RAl-1, Bullet 2 Response:
Table 10 of the July 8, 1992 response to GL 92-01 provided information regarding the unirradiated Charpy test data for plate 86903-1. At a temperature of 210°F, Table 10 identifies four Charpy test data sets for plate 86903-1, and lists the associated energy values as 82 foot-pounds (ft-lbs), 82.5 ft-lbs, 83 ft-lbs, and 75 ft-lbs.
In accordance with ASME Code, Section Ill, Subarticle NB-2331, "Material for Vessels,"
Paragraph (a)(4), the 75 ft-lbs Charpy energy value reported in the October 6, 2017 submittal was used as one of the minimum data points to develop the Charpy V-notch curve for plate 86903-1.
RAl-2 In Section 5 of Request 1-TYP-4-BA-01, under "Proposed Alternative and Basis for Use," it was stated that the the projected number of reactor coolant system heatup/cooldown cycles for 60 years of operation is 175 transients, and the number of heatup and cooldown design occurrences are 139 as listed in UFSAR Table 4.1-10, "Summary of Reactor Coolant System Design Transients." (ADAMS Accession No. ML17117A442). The NRC staff found that the projected number of heatup and cooldown transients is 200 in the license renewal application dated August 27, 2007, and is different from the value of 175 in the licensee's submittal dated October 24, 2017. Please clarify the discrepancy.
Response
The discrepancy is identified as 200 heatup and cooldown transient cycles (hereafter referred to as cycles) projected in the license renewal application submitted in 2007 versus 175 cycles projected in the 2017 submittal.
The 2017 submittal was based in part on a 2009 transient reconstitution that corrected overcounted transient errors in the analysis used for the 2007 license renewal application, and accounts for the actual number of cycles that have occurred since 2009. The 2009 transient reconstitution accounted for actual cycles, projected two cycles per year except for the last 10 years of operation, and projected four cycles per year for the final 10 years of operation.
Reliable operation of Beaver Valley Power Station, Unit No. 1, (BVPS-1) has shown that predicting two cycles per year has been conservative.
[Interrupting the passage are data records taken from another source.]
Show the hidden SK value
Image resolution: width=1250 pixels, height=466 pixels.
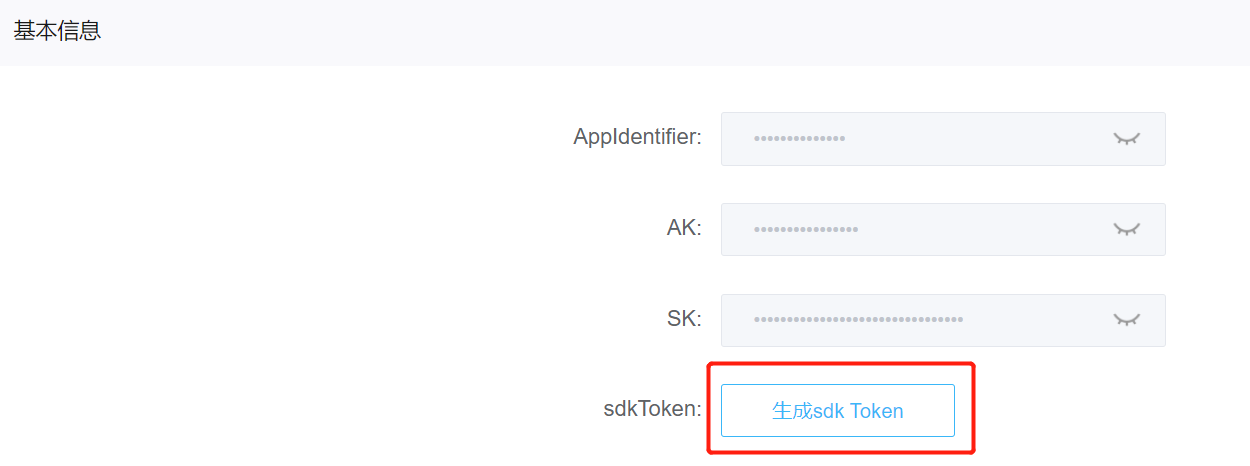coord(1127,320)
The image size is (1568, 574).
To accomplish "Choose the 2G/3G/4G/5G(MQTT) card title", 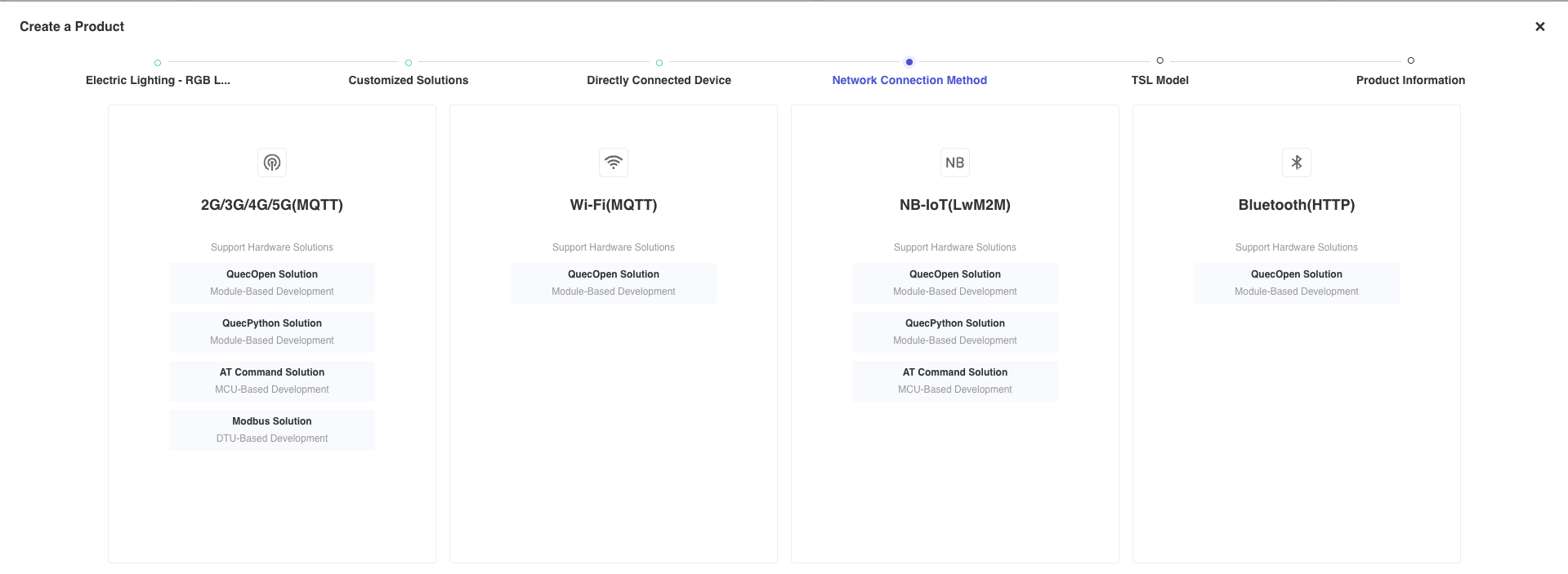I will coord(272,205).
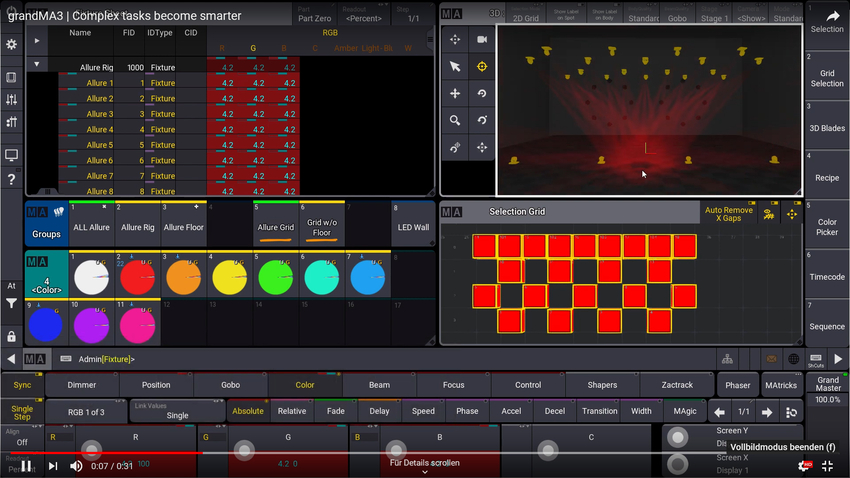Switch to the Beam feature tab
Screen dimensions: 850x478
pos(379,385)
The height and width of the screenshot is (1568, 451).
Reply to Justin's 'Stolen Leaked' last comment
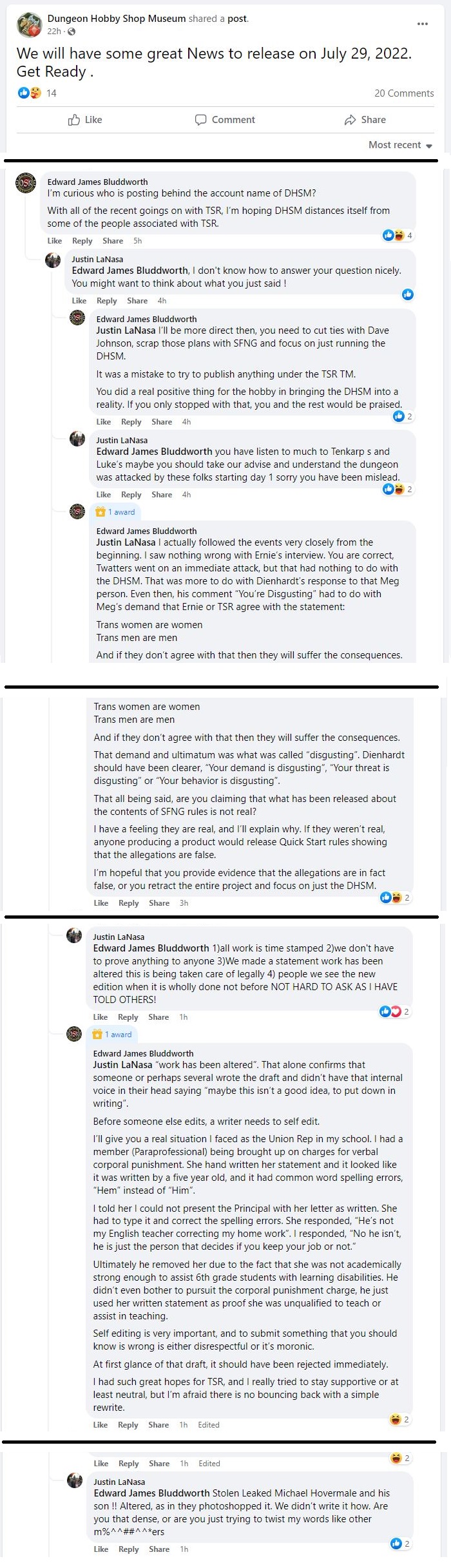click(x=128, y=1549)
During the 13-year period of 2004 to 2016, there were a total of 12 heatup transients. One hundred and seventeen (117) actual heatup transients were counted through 2016. Adding 117 cycles to the
Attachment L-17-375 Page 3 of 3 projected number of cycles (two cycles per year for nine years and increasing to four cycles per year for the final 10 years) predicts 175 cycles at 60 years.
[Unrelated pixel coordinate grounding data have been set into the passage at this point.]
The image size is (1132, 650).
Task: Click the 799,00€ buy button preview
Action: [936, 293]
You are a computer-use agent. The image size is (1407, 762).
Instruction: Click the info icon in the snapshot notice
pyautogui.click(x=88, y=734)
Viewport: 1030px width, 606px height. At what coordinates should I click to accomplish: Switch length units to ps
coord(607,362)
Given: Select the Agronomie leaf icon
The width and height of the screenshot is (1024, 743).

Please also clarify why the projected number of 175 or 200 is adequate, considering that the projected transient cycles will exceed the design occurrences of 139.
Response
The current projection for 60 years of operation is 175 cycles. Reliable plant operation is expected to continue to reduce this projection. If BVPS-1 were to only shutdown during planned refueling outages, the final total number of cycles would be 129.
Updated Final Safety Analysis Report (UFSAR) Table 4.1-10, "Summary of Reactor Coolant System Design Transients," Note 6, states that the analysis to address the effect of environmental fatigue for the pressurizer surge line to hot leg nozzle has assumed 139 plant heatup and cooldown events, and that this analytical limit is tracked as part of the Metal Fatigue Program described in UFSAR Section 16.1.27, "Metal Fatigue of Reactor Coolant Pressure Boundary Program." The analytical limit for the other reactor coolant system components is 200 events.
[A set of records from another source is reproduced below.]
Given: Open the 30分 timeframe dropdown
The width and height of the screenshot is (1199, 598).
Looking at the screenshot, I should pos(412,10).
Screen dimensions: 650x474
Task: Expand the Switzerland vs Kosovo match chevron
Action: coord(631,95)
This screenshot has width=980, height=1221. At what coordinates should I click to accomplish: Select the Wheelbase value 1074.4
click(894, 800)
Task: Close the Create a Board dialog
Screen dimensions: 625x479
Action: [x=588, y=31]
The Metal Fatigue Program described in Section 16.1.27 of the UFSAR uses preventive measures to mitigate fatigue cracking caused by anticipated cyclic strains in metal components of the reactor coolant pressure boundary. The preventive measures consist of monitoring and tracking thermal and pressure transients (including plant heatup and cooldown transients) for reactor coolant system components to prevent the fatigue design limit from being exceeded. Prior to exceeding the fatigue design limit, the program triggers preventive actions and corrective actions, as applicable.